Article mis en ligne le 21 octobre 2015
dernière modification le 31 janvier 2016

La Royal Academy propose de (re)découvrir les œuvres du peintre Jean-Étienne Liotard par le biais d’une rétrospective ; d’après The Financial Times “son réseau cosmopolite de clients agit comme un journal visuel du Siècle des Lumières de la façon la plus fascinante et et la plus exotique“.

Le peintre genevois du XVIIIe siècle Jean-Étienne Liotard a vécu à Paris, Naples, Rome, avant de se rendre à Constantinople en 1738, à Vienne en 1742 - il y fait les portraits de l’empereur François Ier et de l’impératrice Marie-Thérèse qu’on cite parmi ses chefs-d’œuvre - puis en Angleterre en 1744 et en Hollande en 1756.

C’était un artiste polyvalent - pastel, peintures en émail, gravures sur cuivre et peinture sur verre - et très demandé auprès de la noblesse européenne. Portraitiste excentrique et distinctif, et connu comme l’un des plus accomplis de son temps, il a également réalisé des scènes de vie contemporaine qui attestent de son don d’observation.

Lors de ses nombreux voyages, il a créé des portraits admirablement ouvrés, la majorité avec des craies de pastel sur parchemin, en mettant en appllication ses talents d’observation.
Comme cité ci-dessus, au sommet de son talent Liotard a été invité à peindre les portraits de membres des familles royales anglaises, françaises et autrichiennes. Comme il avait adopté un costume oriental et portait une longue barbe,reliques de son séjour dans le Proche-Orient, il était connu comme “Le Turc“ à Londres.

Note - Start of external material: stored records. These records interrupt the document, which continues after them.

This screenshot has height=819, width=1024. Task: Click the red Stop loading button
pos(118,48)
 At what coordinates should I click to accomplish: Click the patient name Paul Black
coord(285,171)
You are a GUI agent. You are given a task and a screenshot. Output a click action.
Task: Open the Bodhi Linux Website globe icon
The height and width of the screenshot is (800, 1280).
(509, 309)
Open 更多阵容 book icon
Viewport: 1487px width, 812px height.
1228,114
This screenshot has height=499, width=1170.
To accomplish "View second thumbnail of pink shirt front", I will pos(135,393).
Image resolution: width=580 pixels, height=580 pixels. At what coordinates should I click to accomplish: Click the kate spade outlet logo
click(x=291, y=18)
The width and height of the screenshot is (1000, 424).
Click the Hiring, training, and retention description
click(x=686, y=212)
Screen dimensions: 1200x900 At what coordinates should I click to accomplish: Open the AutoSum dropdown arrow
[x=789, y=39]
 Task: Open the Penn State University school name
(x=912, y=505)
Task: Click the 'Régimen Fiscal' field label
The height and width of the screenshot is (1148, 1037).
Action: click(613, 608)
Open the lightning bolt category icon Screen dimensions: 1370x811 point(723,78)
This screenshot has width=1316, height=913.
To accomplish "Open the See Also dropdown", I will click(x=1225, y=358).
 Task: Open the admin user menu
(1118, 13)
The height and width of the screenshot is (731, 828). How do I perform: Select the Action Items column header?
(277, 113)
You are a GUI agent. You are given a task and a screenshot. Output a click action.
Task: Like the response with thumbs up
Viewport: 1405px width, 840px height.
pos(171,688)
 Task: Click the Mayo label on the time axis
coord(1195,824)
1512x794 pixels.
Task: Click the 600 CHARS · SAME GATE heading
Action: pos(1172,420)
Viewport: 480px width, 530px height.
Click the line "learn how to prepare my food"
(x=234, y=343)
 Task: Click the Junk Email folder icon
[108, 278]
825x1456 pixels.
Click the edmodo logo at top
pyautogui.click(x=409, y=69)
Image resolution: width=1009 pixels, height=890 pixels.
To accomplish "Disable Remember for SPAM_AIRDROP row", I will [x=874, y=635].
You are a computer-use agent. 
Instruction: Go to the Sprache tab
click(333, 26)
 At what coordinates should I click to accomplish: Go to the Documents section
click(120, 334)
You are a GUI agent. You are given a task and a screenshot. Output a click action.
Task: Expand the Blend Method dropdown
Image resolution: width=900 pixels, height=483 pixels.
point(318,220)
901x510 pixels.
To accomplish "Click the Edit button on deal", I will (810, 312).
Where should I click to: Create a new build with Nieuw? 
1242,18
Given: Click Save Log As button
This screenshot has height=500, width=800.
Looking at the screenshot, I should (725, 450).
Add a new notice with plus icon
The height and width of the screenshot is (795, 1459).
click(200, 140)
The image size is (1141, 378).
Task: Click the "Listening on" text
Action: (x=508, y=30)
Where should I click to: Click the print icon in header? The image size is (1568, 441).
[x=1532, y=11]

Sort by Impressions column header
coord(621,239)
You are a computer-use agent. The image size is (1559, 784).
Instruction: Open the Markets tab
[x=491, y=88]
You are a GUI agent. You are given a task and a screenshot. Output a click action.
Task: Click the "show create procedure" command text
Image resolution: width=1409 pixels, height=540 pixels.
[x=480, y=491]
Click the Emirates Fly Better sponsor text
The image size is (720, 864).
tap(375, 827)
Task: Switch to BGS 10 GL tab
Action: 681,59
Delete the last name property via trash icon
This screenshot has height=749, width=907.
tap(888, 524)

L’exposition proposée par la Royal Academy est la première rétrospective consacrée à cet artiste. Elle couvre les périodes parisienne, viennoise, genevoise ainsi que son séjour à Constantinople, de même que ses deux voyages à Londres. Son art déploie un monde fascinant : très cosmopolitin et de plus en plus engagé dans l’échange culturel entre le Proche-Orient et l’Europe occidentale.